Objective: The learning objective of this module is for trainees to gain hand experiences on IC level Hardware Trojan Detection by using nano-image analysis and artificial intelligence. Trainees will learn step by step, how to use physical inspection methods such as scanning electron microscopy (SEM) to detect any malicious changes from the backside of an IC. Hardware Trojans are malicious changes to the design of integrated circuits (ICs) at different stages of the design and fabrication processes. Advanced computer vision algorithms in combination with the neural network models are used to classify authentic and malicious cells from an IC under authentication by assigning as a unique descriptor for each type of logic cells/gates. These descriptors are compared with a golden standard to detect any subtle changes on the active region, which can raise the flag for the existence of a potential hardware Trojan.

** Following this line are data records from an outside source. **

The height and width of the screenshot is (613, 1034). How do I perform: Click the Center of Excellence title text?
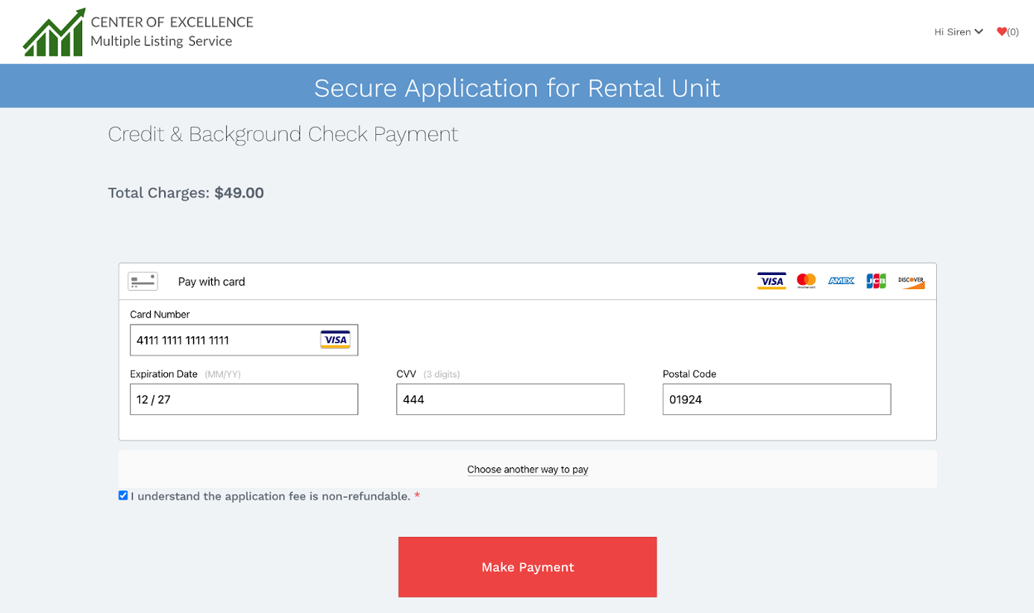pos(172,22)
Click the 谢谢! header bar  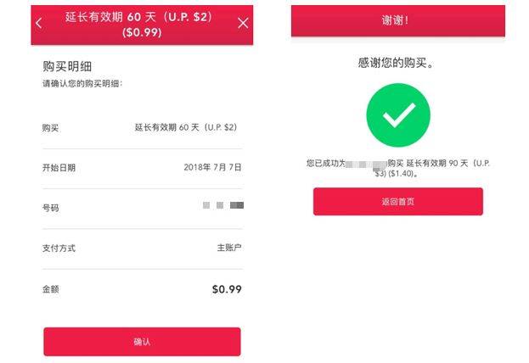pyautogui.click(x=397, y=20)
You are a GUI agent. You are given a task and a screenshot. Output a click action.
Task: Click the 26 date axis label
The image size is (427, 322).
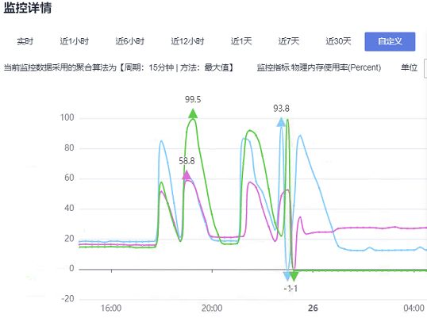[x=313, y=308]
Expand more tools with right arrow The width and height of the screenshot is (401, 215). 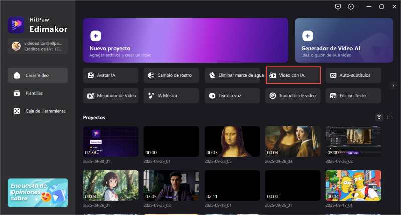coord(393,85)
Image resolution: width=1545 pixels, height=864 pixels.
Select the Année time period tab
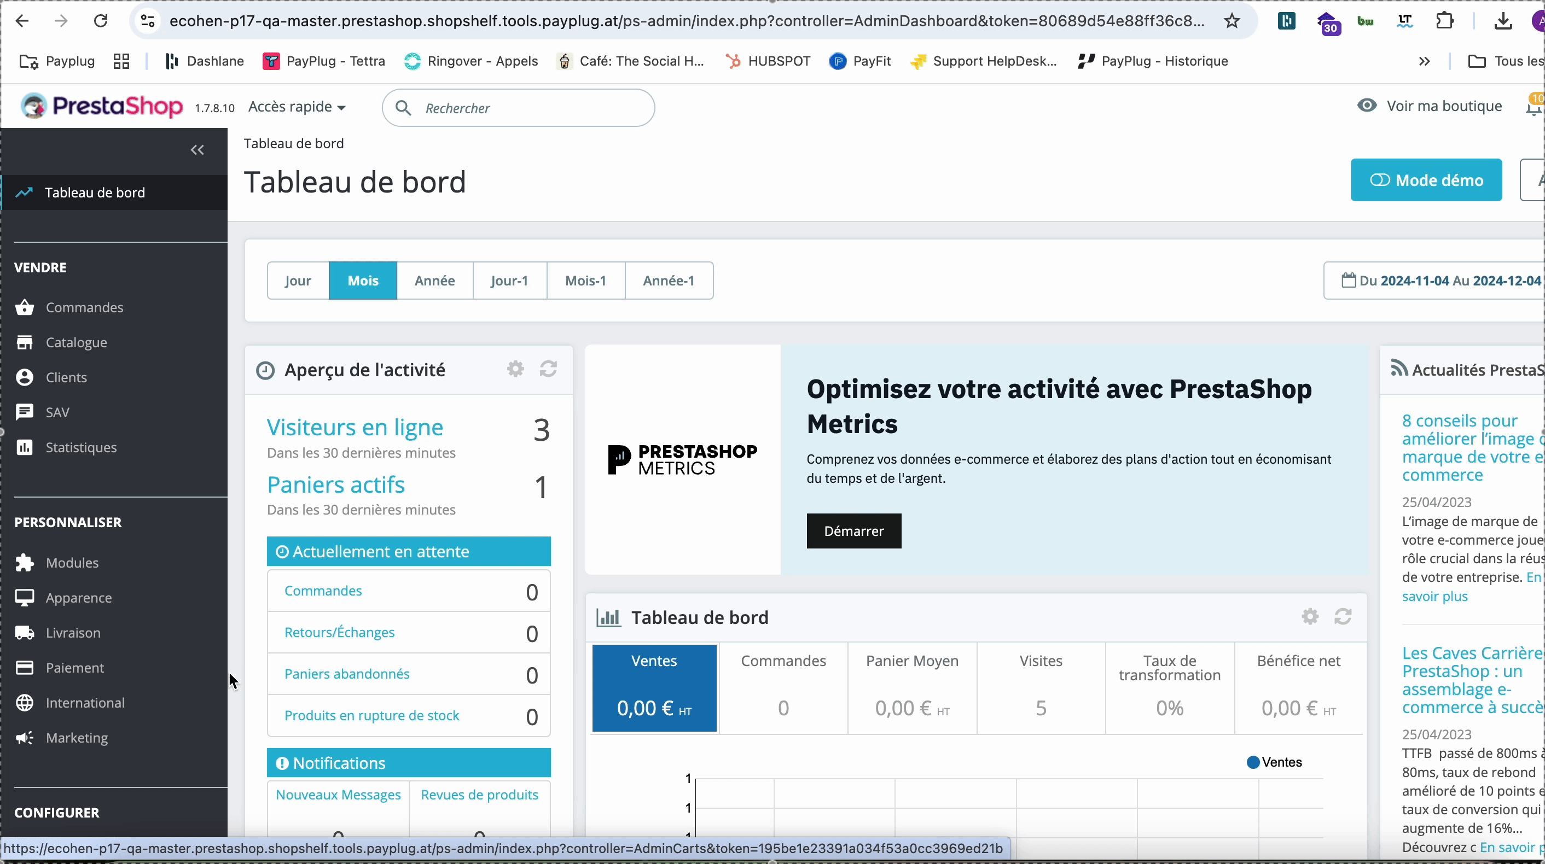434,280
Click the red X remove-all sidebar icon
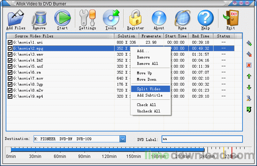The height and width of the screenshot is (166, 257). [x=249, y=65]
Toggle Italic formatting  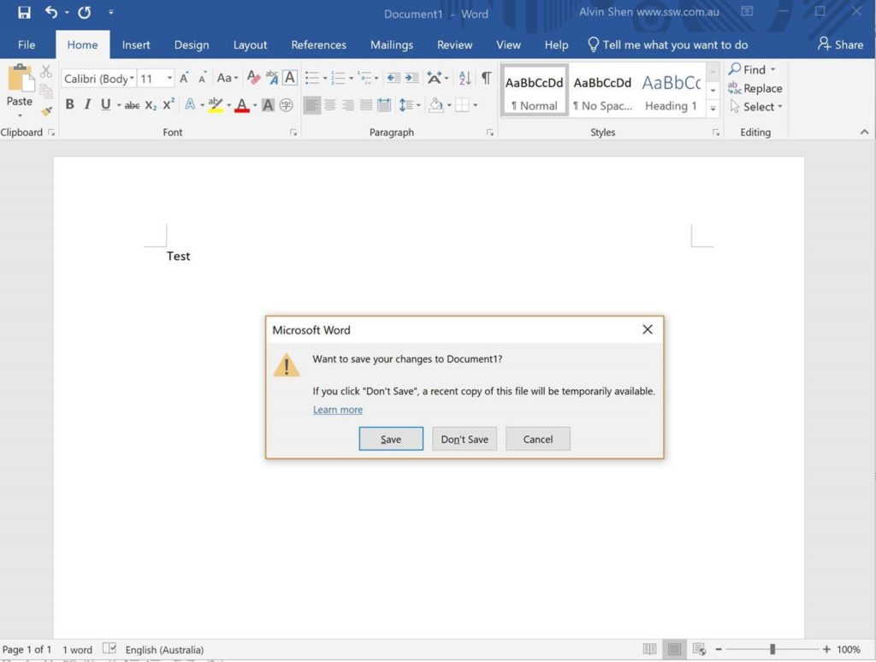tap(87, 105)
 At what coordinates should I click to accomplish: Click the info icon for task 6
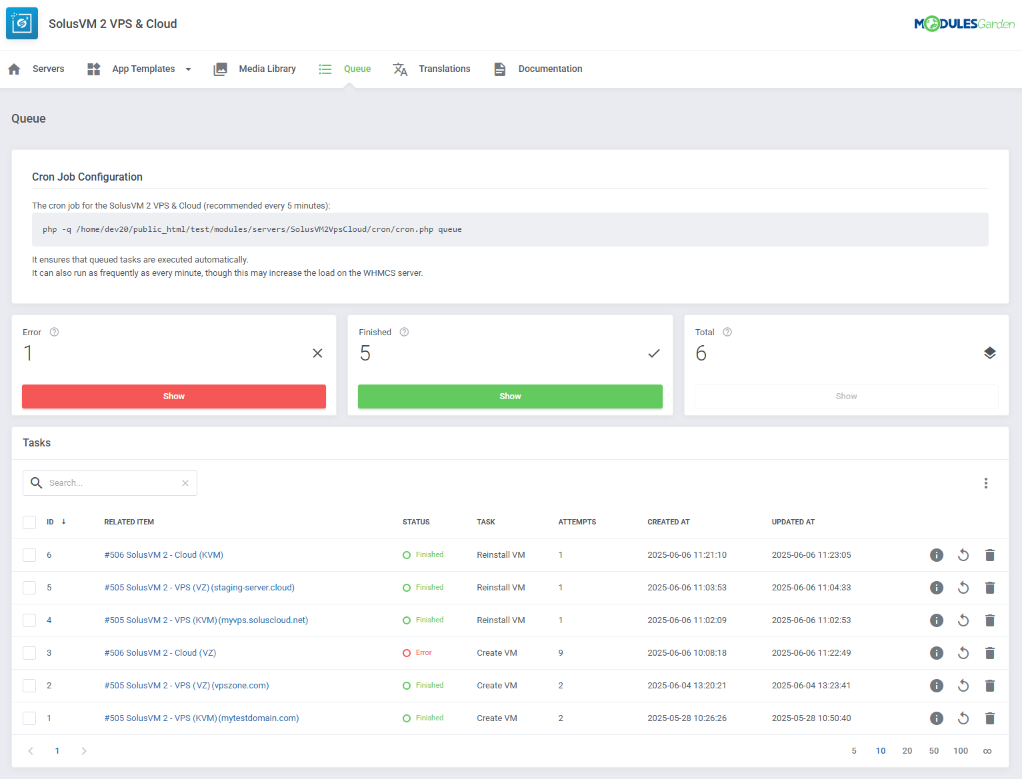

Target Audience: Government officers, Scientists
Prerequisite Knowledge and Skills:
- programming knowledge: python
- Xilinx FPGA
Resources Provided at the Training | Deliverables:
- Detailed description of set-ups used in training
- A video demo of the module
Learning Outcome: This work has been done to detect malicious changes by an untrusted foundry inside an IC using Xilinx FPGA. After successfully finishing this experiment, a trainee will learn understand, what can be a hardware Trojan, Sample Preparation Process, various SEM imaging modalities. Also, how to use image analysis and artificial intelligence methods for hardware assurance.